A pandemia da Covid-19 assolou o mundo como um real indomável, mudando os rumos da história e interferindo de forma inédita nas formas de vida. As imagens da devastação causada por um vírus invisível foram as mais visíveis nas telas de todo o mundo no primeiro semestre de 2020.

Diante da necessidade de se fazer o confinamento social, as atividades sociais, profissionais, escolares, econômicas e de lazer, dentre outras, passaram a ser mediadas por telas. A aprendizagem escolar e a vida profissional invadiram o ambiente familiar, tornando mais tênues os limites entre o público e o privado.

Professores e alunos se depararam com uma série de dificuldades na adaptação ao ensino remoto, além de enfrentarem outros desafios impostos e, ao mesmo tempo, agravados pela pandemia e pelo confinamento.

Quais os impactos subjetivos dessa experiência de ensino a distância sobre crianças e jovens no contexto da pandemia?
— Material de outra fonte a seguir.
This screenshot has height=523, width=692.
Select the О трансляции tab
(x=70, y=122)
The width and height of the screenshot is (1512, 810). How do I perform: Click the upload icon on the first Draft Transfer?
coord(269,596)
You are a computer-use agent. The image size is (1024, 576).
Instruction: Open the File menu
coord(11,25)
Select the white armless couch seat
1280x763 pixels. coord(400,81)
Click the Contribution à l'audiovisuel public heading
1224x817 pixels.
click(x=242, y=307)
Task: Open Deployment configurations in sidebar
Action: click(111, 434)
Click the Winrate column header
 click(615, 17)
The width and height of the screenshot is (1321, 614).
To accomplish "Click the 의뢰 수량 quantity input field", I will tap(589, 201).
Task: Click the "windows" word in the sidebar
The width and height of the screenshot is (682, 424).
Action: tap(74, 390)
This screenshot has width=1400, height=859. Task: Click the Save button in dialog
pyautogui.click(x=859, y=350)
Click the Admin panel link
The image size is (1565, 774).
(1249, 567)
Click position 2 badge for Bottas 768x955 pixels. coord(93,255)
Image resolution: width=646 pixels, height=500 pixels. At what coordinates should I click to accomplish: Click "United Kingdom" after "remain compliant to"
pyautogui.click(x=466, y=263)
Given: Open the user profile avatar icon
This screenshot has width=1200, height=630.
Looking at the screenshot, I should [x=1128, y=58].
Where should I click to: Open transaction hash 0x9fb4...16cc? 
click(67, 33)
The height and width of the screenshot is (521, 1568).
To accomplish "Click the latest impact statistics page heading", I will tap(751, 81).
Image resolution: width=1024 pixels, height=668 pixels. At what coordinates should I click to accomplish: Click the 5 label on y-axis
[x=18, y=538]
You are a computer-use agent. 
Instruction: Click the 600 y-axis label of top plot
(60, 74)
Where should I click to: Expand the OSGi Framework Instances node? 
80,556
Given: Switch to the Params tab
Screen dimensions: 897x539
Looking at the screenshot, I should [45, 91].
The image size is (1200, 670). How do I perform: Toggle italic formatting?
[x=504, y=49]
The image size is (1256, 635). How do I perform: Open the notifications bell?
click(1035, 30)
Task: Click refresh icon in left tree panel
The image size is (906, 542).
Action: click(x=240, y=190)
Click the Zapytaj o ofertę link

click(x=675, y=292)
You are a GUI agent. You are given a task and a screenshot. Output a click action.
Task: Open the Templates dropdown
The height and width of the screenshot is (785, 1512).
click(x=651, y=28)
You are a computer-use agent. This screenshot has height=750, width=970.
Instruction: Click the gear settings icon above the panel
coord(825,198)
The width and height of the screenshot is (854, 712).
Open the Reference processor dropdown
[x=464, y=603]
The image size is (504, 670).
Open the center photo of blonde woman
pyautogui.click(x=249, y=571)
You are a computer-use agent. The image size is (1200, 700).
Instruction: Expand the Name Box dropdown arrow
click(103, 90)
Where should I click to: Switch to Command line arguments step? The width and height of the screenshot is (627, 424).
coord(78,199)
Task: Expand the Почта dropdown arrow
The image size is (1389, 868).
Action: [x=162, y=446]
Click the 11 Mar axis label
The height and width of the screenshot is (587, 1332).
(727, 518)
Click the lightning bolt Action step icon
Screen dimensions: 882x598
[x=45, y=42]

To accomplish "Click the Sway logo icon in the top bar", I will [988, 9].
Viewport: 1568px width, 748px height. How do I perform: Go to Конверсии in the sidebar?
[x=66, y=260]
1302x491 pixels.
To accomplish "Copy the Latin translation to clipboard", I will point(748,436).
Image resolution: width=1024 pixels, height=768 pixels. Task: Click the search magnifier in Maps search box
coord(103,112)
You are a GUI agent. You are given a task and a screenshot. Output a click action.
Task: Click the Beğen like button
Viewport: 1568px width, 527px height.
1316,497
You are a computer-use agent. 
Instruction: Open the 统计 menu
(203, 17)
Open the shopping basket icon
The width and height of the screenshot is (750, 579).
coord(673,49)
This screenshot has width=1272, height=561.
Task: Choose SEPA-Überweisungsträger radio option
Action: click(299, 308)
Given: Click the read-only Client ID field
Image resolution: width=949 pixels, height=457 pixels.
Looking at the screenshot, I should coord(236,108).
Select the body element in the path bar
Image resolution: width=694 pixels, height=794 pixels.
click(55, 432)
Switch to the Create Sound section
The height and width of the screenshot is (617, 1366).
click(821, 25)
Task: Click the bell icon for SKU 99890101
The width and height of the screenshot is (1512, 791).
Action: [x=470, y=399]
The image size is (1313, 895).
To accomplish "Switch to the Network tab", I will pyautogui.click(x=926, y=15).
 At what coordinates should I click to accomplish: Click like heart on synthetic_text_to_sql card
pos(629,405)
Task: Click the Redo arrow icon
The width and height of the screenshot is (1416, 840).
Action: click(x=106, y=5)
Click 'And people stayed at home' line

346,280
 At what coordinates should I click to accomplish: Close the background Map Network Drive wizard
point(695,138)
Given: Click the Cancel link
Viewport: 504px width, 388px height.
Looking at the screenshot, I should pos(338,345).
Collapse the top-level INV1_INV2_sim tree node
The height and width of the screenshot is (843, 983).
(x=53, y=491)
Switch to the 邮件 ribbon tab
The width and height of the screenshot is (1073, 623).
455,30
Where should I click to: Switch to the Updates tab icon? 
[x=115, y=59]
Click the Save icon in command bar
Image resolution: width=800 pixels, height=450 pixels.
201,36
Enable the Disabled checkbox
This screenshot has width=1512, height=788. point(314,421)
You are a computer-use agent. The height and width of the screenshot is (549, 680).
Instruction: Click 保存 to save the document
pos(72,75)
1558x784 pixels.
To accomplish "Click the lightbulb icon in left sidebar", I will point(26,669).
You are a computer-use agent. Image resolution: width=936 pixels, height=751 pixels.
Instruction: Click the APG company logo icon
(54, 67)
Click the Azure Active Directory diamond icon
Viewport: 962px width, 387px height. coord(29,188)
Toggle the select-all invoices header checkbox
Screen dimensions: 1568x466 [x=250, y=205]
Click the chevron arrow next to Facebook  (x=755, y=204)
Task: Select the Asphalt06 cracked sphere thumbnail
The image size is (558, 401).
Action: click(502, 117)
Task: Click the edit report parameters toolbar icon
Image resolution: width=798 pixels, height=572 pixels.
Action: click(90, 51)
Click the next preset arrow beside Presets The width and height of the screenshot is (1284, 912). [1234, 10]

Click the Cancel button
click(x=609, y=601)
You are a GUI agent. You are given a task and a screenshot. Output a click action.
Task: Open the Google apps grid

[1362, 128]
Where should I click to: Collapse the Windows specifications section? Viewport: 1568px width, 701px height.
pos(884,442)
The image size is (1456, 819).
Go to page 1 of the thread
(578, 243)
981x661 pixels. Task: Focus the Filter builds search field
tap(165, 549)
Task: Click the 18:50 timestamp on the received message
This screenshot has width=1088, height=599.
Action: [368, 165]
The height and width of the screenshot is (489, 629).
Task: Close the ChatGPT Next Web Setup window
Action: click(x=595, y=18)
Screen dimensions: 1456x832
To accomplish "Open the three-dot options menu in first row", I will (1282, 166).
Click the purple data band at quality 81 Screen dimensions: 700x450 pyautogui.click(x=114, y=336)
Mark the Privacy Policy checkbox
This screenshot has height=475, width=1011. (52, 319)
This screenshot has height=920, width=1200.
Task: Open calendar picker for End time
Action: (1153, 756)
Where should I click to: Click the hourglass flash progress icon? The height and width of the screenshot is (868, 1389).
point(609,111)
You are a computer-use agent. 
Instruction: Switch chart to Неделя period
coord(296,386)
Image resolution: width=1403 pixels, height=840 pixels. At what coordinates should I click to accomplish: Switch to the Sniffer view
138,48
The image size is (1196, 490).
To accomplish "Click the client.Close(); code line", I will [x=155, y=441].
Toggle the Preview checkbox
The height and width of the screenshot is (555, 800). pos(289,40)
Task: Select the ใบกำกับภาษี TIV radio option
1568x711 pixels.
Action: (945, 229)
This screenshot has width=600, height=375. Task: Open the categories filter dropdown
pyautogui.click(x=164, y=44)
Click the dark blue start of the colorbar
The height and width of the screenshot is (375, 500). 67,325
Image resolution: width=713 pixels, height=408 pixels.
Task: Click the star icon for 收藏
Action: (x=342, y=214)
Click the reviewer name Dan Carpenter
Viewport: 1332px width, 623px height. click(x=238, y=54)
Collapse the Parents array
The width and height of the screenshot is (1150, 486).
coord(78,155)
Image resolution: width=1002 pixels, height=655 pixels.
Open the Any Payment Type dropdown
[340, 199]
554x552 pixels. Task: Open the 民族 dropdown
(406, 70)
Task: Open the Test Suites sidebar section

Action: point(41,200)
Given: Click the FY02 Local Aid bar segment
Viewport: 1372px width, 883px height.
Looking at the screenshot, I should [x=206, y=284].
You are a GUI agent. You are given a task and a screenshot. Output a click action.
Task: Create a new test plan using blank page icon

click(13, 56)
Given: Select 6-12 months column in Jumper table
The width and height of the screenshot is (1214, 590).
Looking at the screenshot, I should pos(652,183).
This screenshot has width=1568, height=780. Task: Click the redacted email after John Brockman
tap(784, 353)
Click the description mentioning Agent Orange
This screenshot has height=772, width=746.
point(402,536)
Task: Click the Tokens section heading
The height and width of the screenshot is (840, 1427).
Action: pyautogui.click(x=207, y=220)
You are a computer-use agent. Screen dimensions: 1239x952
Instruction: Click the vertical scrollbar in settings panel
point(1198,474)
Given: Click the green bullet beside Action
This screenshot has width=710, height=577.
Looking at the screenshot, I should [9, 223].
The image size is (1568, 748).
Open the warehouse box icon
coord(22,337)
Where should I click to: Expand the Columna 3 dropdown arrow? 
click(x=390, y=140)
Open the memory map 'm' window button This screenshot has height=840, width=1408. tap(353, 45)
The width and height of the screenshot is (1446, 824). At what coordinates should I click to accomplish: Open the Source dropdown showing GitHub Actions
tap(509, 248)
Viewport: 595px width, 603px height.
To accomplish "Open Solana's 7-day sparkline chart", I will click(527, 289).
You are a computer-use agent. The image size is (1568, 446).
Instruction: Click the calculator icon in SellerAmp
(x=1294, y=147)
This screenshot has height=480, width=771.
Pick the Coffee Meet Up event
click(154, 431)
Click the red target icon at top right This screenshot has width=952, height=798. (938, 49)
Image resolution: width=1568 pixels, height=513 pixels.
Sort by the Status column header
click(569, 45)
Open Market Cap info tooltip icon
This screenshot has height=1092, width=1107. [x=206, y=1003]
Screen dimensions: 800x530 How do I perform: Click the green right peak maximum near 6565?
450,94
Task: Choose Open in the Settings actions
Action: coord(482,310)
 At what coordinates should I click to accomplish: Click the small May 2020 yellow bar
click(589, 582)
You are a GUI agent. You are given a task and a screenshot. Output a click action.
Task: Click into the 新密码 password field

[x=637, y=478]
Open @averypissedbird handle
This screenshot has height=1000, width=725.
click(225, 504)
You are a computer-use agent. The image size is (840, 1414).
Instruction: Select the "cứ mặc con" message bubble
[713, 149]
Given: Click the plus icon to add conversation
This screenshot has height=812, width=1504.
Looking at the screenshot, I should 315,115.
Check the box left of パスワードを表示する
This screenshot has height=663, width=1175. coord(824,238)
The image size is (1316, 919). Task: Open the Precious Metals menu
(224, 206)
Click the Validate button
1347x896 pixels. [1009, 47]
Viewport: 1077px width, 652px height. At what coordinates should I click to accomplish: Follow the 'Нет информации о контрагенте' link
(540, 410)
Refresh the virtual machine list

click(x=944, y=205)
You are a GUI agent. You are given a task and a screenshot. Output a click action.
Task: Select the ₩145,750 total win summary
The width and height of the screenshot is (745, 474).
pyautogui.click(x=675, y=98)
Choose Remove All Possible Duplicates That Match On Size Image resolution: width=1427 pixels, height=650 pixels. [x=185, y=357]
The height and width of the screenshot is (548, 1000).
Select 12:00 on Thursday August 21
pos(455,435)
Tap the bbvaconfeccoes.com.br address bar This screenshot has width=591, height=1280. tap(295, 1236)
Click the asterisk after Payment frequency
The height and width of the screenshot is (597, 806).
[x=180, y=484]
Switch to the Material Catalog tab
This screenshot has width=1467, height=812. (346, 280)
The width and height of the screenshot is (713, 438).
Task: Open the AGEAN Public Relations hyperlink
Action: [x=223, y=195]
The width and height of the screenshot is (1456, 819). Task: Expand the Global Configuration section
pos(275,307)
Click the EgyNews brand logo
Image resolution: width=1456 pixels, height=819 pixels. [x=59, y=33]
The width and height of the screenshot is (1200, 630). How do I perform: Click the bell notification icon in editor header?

Escutando crianças e jovens

Para fazer essa reflexão, entrevistamos 15 crianças e jovens com idades entre 08 e 26 anos, alunos de escolas privadas de Belo Horizonte, que adotaram o ensino a distância no primeiro semestre de 2020. Realizamos as entrevistas por celular, em respeito à necessidade de isolamento social.

Em psicanálise, a entrevista tem sido utilizada como um método clínico de pesquisa e intervenção. Consideramos que, ao ocupar o lugar de não saber, o pesquisador dirige-se ao outro como um sujeito que possui um saber. A entrevista não segue um roteiro previamente estabelecido, apenas uma questão inicial, a partir da qual é possível seguir diferentes percursos, segundo a regra fundamental da psicanálise, a associação livre. Se a demanda de saber é do pesquisador, apostamos que, ao fazer uso da palavra, o sujeito pode passar a interrogar-se e, tocado pelo seu dizer, posicionar-se de um novo modo frente a ele.

As crianças e os jovens demonstraram interesse em contribuir com a pesquisa, sendo que alguns se mostraram até mesmo ávidos para serem escutados. O tema do ensino remoto foi atravessado por outros temas, como a pandemia, as relações familiares e sociais, os usos que fazem dos ambientes virtuais e as suas invenções.

É importante salientar que a maioria das crianças e jovens pertence a um contexto social e econômico privilegiado, contando com uma boa estrutura tecnológica e um ambiente de privacidade em casa. Apenas três jovens estudaram em escolas públicas e ingressaram recentemente na escola privada, são moradores de periferia e enfrentam restrições de acesso à internet e aos dispositivos tecnológicos em suas casas.

A maioria das crianças e dos jovens considerou que o ensino remoto e o presencial são duas formas distintas de aprendizagem, havendo uma perda da qualidade do ensino na transposição das aulas presenciais para as virtuais. Eles destacaram os seguintes problemas no ambiente virtual: a maior dificuldade de concentração; a perda da espontaneidade do professor; a menor participação dos alunos; a dificuldade de compreender alguns conteúdos específicos. Foram enumerados, ainda, problemas técnicos, como: “a aula trava por causa de problema de conexão”; “o professor ou algum aluno não consegue entrar”; “o professor cancela a live”; “o professor não sabe usar o zoom”; “tem muito barulho”; “os colegas não desligam o microfone”; entre outros.

Algumas crianças demonstraram certa decepção em relação às aulas ao vivo no ambiente online. Relataram as expectativas que criaram, no primeiro momento de isolamento social, com a possibilidade de rever, mesmo à distância, colegas e professores; e as frustrações sentidas diante das dificuldades em “ver e ser visto” pelo professor e pelos colegas. Algumas crianças disseram, frustradas, que o professor não lia as suas mensagens no chat.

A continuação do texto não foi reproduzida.